第四章:日常的会話
「ではでは華神ちゃん、どこ行きますか?」
フレイルはコンクリートの道を歩きながら、のんびりとした口調で言った。
ここは商店街で、本屋や八百屋など、さまざまな店が建ち並んでいる。
「ちゃん、って……。まぁ、そうだな。雑貨屋に行きたいな」
華美川華神は、お嬢様である。
ゆえに、庶民がどんな生活をしているか、等の事はあまり分からないらしい。
それで雑貨屋か、とフレイルは勝手に結論付けた。
フレイルは携帯電話のナビ機能のスイッチを入れ、
「雑貨屋は……、と言うより、百均でいいですか?」
フレイルの口から自然に出た言葉だが、華美川は首をかしげ、
「ひゃっきん………? 何だ、それは」
と質問した。
「百円均一です。まあ、売っている物が大体百円で買えるお店ですね……税抜きで」
「ふむ。となると、ほとんどが百五円で購入可能である雑貨店、で良いんだな?」
はいはいー、とフレイルはうなずく。
「まずどーします? 的当な場所……、あら?」
フレイルは人差し指で自分の唇に触れ、首を傾げる。
華神がいない。
迷子にでもなったのか、と思い、きょろきょろと辺りを見回す。
思ったより、早く見つかった。
華神が見ていたのは、調理器具や歯ブラシ等の生活雑貨のコーナーだ。何を見ているのかは分からないが、初めて見る物のようで、その目には輝きと疑惑がある。
「そこの赤魔術師!」
「はいはい。と言うより、式神ですよー」
華神がフレイルを呼び、それに答えてフレイルは華神に近づき、華神が見ているものを確認する。
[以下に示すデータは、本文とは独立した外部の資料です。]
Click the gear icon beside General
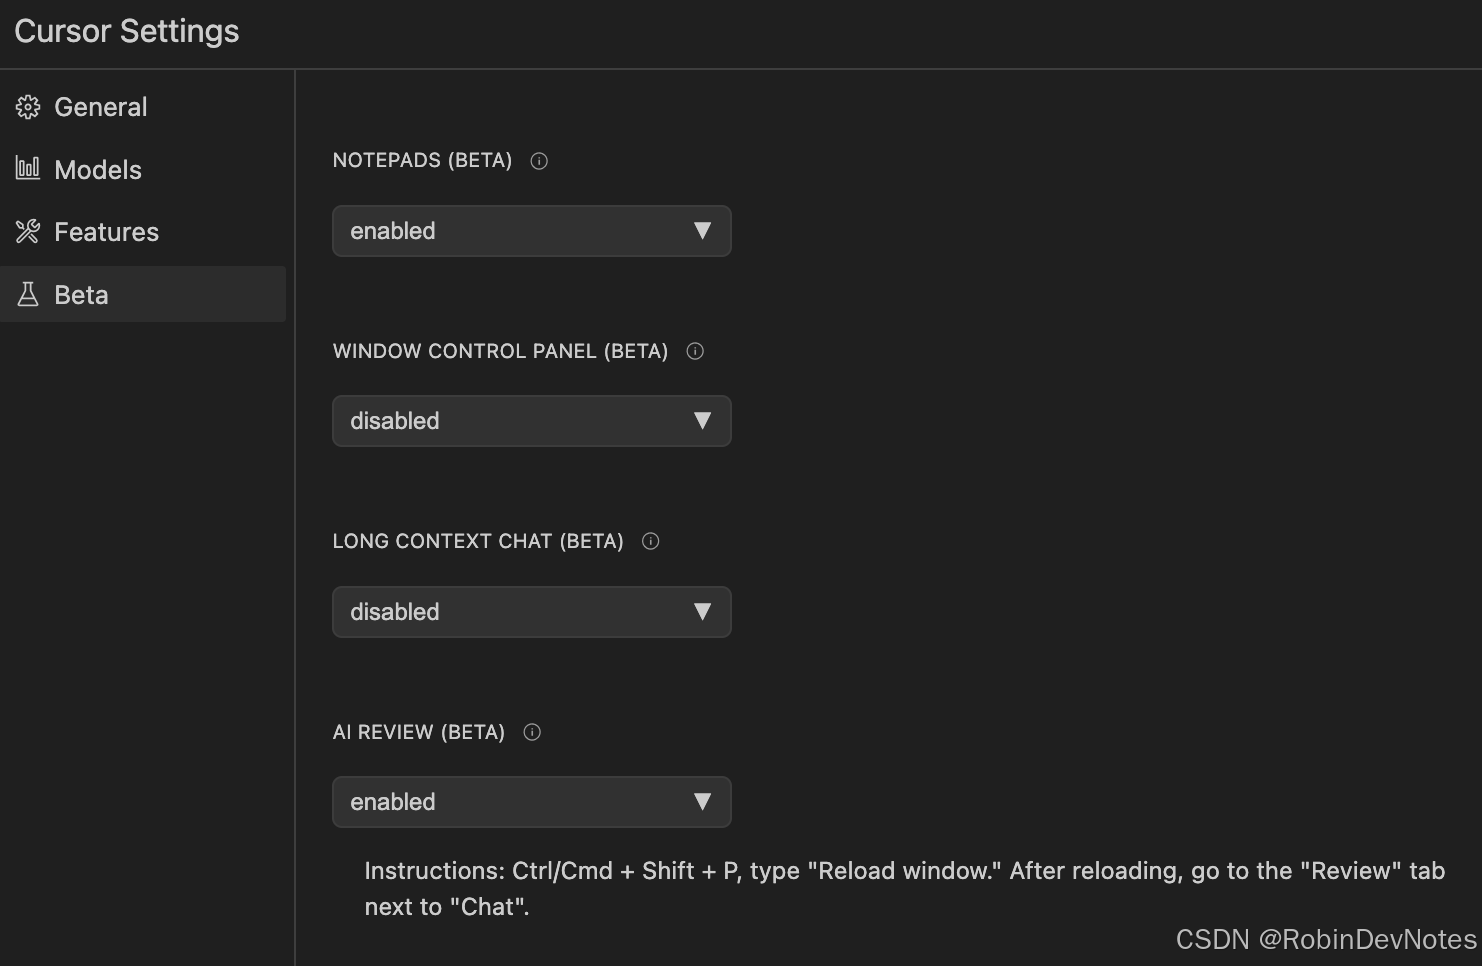This screenshot has height=966, width=1482. click(28, 107)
「これ、何だ? なんかこの硬い毛がいっぱい生えてるやつ」
「ははあ、タワシですね。亀の子タワシ」
まだ絶滅していなかったのか、とフレイルが一人で感心する。
現在メジャーなのは、特殊繊維で作られているスポンジである。繊維が非常に細かく、さらに硬さも十分なので、汚れを取りやすい。さらに殺菌効果がある液体が別売りされており、それに一定時間浸けておけば一ヶ月は殺菌効果が持続すると言うすばらしいものだ。
しかし、薬品に浸けるために、直接素手で触ると手荒れがひどいし、値段的にもいくらか高い。その分では、このようなタワシ等のほうがいいのだろう。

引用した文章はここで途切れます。